EXERCISE =
Swap "Task" for "Goal" wherever it occurs between the line containing "Select the Text widget tool" and the line containing "will (108, 431).", inclusive. Reproduce only those lines, leaving everything else unchanged.

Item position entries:
——————
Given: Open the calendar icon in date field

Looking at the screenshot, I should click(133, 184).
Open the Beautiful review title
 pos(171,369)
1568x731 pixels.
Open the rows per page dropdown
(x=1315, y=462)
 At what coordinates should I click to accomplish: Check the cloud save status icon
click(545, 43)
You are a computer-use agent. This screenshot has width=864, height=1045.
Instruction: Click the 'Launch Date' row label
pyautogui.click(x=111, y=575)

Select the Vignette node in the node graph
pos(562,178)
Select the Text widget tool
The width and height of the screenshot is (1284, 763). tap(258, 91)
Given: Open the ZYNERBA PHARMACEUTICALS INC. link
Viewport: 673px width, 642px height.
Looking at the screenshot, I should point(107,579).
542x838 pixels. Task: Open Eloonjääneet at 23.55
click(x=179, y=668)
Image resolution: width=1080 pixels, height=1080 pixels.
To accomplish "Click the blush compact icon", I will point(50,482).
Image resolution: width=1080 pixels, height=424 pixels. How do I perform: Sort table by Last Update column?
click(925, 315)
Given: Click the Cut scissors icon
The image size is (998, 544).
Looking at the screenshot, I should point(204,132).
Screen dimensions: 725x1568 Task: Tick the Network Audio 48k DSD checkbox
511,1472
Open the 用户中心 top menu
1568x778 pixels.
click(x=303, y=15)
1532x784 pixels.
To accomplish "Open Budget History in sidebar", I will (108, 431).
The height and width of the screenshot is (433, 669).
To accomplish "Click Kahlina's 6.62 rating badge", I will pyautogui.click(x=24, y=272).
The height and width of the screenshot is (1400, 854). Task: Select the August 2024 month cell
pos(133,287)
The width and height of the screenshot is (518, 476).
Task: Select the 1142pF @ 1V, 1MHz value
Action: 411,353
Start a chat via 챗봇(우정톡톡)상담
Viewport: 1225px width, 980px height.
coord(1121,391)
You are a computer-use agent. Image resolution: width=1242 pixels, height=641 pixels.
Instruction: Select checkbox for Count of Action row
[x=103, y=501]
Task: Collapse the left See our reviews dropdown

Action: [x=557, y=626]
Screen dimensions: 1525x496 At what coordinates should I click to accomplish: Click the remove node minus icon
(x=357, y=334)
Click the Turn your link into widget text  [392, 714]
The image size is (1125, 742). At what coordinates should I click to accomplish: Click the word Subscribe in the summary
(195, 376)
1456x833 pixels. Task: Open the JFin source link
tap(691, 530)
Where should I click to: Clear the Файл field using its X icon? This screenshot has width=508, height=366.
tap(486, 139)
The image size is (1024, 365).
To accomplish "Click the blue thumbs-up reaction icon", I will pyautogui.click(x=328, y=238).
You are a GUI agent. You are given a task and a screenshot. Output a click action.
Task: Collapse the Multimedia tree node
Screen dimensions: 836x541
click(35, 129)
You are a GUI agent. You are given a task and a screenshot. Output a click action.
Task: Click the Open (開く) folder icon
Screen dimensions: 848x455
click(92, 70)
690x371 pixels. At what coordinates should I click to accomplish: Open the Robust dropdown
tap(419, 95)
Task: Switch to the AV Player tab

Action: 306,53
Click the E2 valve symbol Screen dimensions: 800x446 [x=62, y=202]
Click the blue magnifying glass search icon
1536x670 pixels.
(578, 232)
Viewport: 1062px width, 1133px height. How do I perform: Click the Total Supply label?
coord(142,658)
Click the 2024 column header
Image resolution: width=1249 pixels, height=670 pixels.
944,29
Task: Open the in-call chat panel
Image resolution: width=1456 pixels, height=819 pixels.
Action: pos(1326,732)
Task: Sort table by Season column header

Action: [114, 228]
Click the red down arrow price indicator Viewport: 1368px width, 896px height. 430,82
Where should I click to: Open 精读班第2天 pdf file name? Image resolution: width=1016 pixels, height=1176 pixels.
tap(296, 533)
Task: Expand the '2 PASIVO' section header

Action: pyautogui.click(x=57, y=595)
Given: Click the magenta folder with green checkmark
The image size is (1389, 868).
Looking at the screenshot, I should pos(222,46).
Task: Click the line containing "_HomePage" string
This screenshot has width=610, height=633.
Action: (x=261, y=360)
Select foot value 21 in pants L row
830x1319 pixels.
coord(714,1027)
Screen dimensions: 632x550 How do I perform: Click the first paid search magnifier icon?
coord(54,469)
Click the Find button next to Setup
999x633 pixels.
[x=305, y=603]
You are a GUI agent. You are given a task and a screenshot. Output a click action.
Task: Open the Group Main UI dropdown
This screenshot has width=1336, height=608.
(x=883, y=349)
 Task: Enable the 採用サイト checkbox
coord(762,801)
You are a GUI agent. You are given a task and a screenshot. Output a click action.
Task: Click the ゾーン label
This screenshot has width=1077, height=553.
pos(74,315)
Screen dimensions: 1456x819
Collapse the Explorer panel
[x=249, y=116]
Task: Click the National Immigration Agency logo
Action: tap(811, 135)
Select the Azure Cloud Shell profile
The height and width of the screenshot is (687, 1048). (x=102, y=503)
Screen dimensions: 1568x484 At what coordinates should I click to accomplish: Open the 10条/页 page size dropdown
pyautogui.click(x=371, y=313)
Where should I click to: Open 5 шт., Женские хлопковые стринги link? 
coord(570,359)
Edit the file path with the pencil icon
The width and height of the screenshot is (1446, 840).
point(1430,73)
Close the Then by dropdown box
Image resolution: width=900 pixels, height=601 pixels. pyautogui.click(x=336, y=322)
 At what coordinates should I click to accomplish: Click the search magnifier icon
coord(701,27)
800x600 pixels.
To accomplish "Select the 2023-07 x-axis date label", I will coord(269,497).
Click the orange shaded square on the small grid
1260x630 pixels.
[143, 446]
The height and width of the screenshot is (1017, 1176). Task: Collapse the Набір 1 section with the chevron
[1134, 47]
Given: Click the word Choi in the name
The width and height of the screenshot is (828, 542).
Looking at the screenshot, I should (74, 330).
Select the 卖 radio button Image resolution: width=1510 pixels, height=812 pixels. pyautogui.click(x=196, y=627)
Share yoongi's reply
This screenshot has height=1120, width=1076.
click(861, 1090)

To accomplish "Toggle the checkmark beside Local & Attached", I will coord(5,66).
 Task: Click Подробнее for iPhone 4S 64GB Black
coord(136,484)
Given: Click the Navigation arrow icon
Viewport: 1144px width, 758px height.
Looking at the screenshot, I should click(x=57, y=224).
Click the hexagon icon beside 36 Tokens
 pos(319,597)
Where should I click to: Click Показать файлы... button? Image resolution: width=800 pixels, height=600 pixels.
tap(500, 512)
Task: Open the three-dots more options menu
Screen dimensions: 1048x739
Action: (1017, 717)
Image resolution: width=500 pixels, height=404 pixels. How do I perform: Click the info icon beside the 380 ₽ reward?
——————
FULL ANSWER =
Select the Text widget tool
The width and height of the screenshot is (1284, 763). tap(258, 91)
Given: Open the ZYNERBA PHARMACEUTICALS INC. link
Viewport: 673px width, 642px height.
Looking at the screenshot, I should point(107,579).
542x838 pixels. Goal: Open Eloonjääneet at 23.55
click(x=179, y=668)
Image resolution: width=1080 pixels, height=1080 pixels.
To accomplish "Click the blush compact icon", I will point(50,482).
Image resolution: width=1080 pixels, height=424 pixels. How do I perform: Sort table by Last Update column?
click(925, 315)
Given: Click the Cut scissors icon
The image size is (998, 544).
Looking at the screenshot, I should point(204,132).
Screen dimensions: 725x1568 Goal: Tick the Network Audio 48k DSD checkbox
511,1472
Open the 用户中心 top menu
1568x778 pixels.
click(x=303, y=15)
1532x784 pixels.
To accomplish "Open Budget History in sidebar", I will (108, 431).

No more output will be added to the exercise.